[THE PROBLEM]
Report every line of the listing below in which the string "toolbar" occurs.

[RECORDS FOR THE TASK]

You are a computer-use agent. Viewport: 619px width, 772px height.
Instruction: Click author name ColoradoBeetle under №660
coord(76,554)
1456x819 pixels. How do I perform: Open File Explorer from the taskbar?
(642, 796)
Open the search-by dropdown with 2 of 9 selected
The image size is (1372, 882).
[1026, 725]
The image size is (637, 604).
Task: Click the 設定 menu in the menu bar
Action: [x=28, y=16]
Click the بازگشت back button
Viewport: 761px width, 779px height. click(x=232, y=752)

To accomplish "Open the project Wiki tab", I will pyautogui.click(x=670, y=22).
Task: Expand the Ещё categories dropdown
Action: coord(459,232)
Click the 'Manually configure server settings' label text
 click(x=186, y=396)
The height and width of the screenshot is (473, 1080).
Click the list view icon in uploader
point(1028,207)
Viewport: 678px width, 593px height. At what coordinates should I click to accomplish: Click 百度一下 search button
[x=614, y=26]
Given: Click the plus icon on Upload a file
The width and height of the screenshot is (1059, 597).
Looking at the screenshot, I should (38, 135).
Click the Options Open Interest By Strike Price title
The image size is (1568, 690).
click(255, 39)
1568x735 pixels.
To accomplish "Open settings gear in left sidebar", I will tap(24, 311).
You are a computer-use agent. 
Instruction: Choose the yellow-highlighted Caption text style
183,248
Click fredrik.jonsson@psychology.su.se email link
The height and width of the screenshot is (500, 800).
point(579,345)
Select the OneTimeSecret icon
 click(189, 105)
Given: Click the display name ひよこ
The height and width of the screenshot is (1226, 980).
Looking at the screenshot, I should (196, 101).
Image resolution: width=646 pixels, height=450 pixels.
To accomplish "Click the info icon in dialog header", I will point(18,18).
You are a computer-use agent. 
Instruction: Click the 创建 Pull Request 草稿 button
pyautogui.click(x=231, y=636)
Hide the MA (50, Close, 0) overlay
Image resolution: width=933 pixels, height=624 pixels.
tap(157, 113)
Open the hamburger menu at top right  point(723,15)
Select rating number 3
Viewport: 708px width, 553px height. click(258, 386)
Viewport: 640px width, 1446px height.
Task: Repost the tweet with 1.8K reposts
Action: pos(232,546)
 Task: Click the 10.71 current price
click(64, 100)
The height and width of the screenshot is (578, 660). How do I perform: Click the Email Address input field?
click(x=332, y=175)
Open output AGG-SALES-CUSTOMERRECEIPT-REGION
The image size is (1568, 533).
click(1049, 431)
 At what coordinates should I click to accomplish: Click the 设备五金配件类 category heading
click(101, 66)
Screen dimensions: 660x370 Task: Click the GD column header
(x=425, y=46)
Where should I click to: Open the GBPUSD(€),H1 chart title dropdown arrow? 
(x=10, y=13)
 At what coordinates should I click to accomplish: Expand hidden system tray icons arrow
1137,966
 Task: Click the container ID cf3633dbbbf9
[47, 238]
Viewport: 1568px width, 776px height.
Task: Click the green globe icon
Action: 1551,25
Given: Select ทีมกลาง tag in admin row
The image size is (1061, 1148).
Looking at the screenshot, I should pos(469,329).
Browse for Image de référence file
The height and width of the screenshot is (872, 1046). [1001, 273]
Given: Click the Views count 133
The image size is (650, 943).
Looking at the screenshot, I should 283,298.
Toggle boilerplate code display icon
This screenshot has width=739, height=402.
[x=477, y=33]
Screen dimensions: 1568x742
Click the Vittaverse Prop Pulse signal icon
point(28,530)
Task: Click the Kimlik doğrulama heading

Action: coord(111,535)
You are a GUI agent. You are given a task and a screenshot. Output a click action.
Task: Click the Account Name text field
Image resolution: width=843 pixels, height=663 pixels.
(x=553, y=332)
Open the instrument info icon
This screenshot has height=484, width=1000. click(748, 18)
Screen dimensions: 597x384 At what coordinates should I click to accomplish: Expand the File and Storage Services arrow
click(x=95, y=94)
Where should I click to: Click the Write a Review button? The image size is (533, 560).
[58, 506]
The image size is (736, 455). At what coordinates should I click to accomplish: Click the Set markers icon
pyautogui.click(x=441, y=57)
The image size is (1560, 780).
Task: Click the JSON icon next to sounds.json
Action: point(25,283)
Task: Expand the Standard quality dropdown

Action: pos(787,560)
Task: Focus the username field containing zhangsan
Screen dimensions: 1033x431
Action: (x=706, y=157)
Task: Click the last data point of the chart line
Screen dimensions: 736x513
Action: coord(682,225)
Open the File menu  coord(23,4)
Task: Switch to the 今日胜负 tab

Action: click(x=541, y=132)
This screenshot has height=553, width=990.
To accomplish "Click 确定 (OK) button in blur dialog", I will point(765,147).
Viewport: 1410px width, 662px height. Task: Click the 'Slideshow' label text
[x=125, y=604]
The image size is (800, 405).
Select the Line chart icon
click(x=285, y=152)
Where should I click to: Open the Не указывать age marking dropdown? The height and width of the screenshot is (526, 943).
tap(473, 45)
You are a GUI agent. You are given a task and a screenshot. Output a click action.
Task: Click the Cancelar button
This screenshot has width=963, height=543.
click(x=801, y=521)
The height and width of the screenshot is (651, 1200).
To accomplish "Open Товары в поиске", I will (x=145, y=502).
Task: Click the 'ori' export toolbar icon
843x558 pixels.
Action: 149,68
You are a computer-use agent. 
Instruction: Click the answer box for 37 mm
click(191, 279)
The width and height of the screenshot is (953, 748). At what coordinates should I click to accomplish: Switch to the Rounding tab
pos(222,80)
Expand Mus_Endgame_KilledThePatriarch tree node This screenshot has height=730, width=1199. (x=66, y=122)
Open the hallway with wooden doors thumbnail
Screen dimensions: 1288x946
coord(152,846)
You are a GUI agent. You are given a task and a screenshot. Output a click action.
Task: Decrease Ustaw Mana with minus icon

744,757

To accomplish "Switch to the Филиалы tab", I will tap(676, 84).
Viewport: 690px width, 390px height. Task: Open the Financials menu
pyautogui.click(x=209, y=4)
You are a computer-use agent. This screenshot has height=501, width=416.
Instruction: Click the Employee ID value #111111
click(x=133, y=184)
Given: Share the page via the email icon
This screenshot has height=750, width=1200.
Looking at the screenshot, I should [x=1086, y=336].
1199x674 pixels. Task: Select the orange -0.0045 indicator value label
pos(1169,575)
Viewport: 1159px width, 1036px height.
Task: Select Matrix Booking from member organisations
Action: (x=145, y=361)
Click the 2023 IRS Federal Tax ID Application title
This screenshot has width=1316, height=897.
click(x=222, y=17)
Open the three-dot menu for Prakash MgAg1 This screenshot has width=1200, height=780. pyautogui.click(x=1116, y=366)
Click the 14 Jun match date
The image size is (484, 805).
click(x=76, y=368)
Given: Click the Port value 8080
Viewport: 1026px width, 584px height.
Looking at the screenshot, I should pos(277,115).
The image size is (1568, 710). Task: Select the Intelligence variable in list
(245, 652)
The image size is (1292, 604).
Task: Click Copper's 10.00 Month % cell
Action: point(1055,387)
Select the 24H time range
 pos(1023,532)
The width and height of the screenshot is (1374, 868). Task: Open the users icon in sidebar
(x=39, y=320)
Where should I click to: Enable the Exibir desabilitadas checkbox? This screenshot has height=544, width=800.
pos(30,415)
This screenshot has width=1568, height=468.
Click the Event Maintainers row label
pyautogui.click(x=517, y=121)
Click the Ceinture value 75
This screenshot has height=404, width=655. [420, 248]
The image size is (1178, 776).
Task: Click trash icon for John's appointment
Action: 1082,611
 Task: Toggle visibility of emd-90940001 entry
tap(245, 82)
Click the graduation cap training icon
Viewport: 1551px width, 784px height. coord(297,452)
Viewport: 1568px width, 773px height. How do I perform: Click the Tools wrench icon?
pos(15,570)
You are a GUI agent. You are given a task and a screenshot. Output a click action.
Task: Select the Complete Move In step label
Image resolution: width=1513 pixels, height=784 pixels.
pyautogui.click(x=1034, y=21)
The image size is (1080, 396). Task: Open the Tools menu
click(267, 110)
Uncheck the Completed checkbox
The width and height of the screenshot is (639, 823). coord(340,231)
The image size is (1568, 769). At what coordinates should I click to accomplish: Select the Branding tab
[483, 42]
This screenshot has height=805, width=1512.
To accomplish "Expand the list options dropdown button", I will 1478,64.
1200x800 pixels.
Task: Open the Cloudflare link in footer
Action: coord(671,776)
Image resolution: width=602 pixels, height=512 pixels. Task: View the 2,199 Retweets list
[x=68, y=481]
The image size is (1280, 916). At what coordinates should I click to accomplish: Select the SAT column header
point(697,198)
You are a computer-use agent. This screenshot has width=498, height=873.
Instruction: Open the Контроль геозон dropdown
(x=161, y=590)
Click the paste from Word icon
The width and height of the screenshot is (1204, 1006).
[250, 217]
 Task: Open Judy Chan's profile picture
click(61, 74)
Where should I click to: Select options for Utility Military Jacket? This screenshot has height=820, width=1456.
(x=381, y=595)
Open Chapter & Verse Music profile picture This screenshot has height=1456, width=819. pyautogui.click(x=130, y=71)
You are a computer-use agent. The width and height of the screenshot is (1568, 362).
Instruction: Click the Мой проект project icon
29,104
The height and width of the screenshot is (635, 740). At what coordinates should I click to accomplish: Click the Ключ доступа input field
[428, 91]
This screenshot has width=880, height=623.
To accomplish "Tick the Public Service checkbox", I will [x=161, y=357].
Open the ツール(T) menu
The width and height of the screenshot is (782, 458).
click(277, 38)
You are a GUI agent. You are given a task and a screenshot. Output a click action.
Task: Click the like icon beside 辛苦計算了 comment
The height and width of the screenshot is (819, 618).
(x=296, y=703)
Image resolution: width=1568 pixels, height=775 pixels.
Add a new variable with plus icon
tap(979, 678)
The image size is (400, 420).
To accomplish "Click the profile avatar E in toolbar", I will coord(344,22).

[REPLY]
Task: Click the 'ori' export toolbar icon
To accomplish "Click the profile avatar E in toolbar", I will coord(344,22).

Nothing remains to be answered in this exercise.